# REQUIRED ACTION
Return the lines beginning at the one that contains "Where should I click to: Click the group" and continuing to the end of the entries, including both ends, exactly as written and nothing else.

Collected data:
+ + + + +

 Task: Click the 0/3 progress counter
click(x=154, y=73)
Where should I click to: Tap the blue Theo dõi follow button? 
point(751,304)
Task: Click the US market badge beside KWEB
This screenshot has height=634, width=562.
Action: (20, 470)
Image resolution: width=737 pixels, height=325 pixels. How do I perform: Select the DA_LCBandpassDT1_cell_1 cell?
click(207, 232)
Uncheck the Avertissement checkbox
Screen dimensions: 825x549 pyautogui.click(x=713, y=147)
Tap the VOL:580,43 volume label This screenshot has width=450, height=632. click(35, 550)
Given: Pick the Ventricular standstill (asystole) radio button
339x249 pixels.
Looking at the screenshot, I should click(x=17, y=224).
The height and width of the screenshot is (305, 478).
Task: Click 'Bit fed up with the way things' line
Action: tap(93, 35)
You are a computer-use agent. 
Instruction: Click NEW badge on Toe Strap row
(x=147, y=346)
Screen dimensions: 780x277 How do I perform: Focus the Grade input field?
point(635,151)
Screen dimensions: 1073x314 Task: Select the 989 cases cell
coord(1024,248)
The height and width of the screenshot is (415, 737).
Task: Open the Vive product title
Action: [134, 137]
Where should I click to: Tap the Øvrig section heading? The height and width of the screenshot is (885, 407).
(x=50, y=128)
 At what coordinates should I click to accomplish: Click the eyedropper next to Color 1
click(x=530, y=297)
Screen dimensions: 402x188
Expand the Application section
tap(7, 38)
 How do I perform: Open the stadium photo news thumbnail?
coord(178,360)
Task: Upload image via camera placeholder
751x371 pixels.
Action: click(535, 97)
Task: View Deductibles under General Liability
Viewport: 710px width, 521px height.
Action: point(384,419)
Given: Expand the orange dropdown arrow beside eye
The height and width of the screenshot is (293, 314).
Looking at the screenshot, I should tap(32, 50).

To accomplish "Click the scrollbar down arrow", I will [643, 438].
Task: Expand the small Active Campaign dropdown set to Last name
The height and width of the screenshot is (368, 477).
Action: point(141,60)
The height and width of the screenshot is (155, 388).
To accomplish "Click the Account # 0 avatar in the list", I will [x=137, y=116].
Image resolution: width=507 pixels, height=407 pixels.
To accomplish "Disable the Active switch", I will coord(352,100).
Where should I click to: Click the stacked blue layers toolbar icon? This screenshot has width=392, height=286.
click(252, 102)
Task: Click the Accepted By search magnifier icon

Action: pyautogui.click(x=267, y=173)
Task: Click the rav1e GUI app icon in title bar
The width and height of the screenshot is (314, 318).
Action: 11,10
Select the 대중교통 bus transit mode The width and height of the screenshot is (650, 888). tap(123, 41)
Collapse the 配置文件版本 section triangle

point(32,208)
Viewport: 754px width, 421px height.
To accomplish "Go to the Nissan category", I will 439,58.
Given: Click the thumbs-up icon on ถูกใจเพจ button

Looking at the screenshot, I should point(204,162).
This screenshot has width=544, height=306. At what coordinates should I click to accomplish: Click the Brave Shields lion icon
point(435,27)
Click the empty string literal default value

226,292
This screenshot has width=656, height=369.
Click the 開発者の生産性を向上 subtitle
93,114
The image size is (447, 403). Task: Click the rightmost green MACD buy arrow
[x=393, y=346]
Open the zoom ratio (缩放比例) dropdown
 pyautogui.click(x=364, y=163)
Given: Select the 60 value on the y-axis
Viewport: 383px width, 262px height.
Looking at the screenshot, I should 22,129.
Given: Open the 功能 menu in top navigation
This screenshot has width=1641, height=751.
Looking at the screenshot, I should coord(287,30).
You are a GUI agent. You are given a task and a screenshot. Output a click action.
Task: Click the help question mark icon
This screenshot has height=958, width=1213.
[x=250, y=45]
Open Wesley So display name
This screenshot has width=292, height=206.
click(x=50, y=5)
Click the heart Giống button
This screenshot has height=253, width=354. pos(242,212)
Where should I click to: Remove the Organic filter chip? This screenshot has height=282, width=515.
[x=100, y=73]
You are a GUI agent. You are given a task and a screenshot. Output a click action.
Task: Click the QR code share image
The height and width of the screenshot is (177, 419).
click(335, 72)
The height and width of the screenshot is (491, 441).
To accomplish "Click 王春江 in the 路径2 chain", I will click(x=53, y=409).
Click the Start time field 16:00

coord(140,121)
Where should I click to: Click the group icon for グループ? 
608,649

+ + + + +

# ANSWER BOX
Where should I click to: Click the group icon for グループ? 
608,649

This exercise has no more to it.